____ Exercise input

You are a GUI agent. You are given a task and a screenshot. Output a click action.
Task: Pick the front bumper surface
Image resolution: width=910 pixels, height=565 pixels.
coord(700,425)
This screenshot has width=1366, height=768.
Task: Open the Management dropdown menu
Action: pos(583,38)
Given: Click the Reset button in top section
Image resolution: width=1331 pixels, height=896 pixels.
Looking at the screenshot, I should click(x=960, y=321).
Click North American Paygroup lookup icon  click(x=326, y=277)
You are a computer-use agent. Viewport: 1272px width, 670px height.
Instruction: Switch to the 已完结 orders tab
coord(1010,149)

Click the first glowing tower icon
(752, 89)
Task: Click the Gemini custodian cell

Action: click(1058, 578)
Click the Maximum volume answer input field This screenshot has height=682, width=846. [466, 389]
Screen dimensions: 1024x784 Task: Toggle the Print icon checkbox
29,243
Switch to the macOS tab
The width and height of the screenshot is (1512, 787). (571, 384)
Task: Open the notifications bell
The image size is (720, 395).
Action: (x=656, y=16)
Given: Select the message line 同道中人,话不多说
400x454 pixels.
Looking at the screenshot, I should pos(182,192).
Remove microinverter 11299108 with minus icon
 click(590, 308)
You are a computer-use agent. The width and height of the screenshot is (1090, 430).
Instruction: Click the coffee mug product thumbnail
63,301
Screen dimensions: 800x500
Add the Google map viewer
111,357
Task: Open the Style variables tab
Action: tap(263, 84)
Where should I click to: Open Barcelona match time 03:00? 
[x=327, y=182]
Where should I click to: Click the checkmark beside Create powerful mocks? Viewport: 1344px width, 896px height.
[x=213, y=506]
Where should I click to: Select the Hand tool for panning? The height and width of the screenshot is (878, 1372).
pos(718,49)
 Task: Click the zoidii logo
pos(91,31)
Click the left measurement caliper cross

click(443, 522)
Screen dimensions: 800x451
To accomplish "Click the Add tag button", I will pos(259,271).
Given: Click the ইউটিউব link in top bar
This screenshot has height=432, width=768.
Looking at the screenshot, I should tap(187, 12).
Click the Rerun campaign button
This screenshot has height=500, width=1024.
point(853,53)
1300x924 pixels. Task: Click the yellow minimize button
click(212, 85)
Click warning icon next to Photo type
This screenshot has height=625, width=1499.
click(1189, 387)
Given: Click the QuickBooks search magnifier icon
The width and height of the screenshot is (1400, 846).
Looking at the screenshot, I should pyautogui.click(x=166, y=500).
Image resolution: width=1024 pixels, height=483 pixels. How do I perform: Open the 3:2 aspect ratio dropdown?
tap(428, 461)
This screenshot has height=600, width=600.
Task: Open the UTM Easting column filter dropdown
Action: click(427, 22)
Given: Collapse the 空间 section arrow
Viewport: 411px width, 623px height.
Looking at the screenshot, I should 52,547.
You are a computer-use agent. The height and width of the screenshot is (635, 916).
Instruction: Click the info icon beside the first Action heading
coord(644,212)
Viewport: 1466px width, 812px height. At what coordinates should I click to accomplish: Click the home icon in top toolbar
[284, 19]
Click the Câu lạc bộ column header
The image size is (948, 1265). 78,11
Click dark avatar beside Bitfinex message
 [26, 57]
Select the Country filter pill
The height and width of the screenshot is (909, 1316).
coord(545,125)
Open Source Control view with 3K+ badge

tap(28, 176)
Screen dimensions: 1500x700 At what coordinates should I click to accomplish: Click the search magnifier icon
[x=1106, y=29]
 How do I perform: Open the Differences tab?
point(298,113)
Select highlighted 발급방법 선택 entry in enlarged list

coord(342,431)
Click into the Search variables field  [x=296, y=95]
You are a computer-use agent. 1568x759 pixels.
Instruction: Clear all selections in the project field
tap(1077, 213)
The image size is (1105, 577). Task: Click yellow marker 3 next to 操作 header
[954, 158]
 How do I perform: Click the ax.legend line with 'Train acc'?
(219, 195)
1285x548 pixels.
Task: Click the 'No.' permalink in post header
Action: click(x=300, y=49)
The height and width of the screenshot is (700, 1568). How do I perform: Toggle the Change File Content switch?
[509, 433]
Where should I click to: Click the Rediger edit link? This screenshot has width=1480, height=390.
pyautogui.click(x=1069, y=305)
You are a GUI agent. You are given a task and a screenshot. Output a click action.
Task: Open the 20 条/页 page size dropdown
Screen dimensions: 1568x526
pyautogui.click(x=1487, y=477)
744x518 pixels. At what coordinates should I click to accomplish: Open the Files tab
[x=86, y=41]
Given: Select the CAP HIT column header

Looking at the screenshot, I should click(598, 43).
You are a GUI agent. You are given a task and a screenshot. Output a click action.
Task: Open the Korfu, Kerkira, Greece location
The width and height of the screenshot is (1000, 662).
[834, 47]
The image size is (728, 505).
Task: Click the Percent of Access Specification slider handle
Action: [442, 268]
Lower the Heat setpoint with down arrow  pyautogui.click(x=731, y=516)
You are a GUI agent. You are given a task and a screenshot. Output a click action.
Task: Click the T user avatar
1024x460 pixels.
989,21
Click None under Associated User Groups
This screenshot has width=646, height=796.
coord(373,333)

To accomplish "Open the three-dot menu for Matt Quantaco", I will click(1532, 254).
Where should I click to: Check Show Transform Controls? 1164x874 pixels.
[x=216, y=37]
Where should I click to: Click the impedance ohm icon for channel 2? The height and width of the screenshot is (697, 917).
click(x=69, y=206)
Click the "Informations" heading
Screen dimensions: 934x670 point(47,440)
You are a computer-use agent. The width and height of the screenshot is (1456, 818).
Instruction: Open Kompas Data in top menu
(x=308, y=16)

________

For each line of the data that includes the word "arrow", return a copy of it.

**Response area**
Given: Collapse the 空间 section arrow
Lower the Heat setpoint with down arrow  pyautogui.click(x=731, y=516)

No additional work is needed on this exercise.